START Selected extract

Since Apollo apps will run on HTML, technologies such as Ajax, Flash, JavaScript, and PDF will all be in play, giving Web developers a chance to build applications that can interact with information stored on a user's computer. "We're enabling Web developers to create desktop apps for the first time," said Michele Turner, the VP of Adobe's platform business unit. "I think we're going to see a lot of innovation."

Even in these early stages -- Apollo won't be out in final form until the fourth quarter, according to Turner -- there already are signs she could be right. Companies such as eBay already are creating branded applications based on the technology that let customers access their services without a browser, and Adobe's working with a number of large corporations to create custom applications like dashboards for financial information. "I've often had the corporate intranet as my home page; now I can have a module that runs on Apollo that's constantly feeding me the information I need to know," Turner said.However, since these "rich Internet applications" on the desktop are an emerging model, it's going to take some time for developers to decide which applications and what functions work better in the blended world rather than fully on the desktop, the Internet, or a server somewhere. "We're going to be in a very evolutionary period with Apollo for the next few years," Turner admits, adding that there will surely be fits and stops where some applications are developed for Apollo that would work better from a browser or as a desktop app.

END Selected extract
START Data supplied

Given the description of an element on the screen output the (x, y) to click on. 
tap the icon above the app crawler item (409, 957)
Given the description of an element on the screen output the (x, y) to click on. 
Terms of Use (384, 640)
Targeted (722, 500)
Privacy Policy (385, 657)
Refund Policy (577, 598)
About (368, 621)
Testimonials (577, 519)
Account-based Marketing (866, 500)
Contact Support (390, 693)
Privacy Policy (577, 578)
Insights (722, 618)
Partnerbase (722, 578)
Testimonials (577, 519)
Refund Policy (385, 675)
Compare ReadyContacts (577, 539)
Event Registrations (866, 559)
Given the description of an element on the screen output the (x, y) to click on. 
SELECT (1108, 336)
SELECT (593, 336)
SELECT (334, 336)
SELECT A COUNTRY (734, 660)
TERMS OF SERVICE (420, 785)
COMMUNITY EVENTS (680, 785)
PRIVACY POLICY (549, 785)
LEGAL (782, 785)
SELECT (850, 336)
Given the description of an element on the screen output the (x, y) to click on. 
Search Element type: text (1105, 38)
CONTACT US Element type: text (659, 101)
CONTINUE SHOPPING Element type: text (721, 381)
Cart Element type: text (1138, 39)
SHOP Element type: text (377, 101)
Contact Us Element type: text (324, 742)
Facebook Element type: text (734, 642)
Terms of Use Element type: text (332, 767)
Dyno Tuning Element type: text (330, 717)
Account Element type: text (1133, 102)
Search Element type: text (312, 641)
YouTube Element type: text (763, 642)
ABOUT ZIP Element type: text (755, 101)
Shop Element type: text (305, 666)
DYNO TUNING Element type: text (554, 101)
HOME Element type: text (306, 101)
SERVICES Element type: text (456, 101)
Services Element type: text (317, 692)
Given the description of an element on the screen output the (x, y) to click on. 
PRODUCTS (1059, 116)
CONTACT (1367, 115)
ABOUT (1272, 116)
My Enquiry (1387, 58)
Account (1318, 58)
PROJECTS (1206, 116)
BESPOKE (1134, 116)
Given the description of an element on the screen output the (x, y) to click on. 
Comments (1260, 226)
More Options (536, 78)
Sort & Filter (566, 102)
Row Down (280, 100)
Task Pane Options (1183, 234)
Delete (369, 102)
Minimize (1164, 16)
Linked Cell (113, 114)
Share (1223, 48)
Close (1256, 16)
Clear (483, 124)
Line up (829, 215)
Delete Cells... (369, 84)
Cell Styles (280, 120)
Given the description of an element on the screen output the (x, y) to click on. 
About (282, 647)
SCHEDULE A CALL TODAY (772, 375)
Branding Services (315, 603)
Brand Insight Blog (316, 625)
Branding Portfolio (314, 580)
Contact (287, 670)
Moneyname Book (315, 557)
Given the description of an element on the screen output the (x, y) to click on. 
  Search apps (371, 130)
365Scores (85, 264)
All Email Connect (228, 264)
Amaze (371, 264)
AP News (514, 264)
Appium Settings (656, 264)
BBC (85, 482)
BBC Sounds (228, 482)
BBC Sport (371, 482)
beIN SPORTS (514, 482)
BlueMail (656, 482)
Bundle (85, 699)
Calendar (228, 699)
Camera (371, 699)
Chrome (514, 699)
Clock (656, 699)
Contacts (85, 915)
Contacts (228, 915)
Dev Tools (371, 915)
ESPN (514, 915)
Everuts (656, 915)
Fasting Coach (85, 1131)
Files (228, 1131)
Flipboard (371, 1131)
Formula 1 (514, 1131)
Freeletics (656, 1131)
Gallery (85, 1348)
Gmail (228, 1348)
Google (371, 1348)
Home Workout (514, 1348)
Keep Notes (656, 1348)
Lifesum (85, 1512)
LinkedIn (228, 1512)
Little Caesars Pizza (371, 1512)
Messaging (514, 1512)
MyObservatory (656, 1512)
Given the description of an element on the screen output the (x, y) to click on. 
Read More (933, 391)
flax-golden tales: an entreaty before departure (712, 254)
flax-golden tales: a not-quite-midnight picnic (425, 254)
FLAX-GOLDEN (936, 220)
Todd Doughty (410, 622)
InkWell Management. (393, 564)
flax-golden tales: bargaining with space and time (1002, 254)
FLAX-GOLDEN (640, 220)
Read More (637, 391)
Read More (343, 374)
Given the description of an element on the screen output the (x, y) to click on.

END Data supplied

## Task objective
In the excerpt on Adobe's Apollo, when will Apollo be out in final form?

## Your response
In the fourth quarter, according to Michele Turner.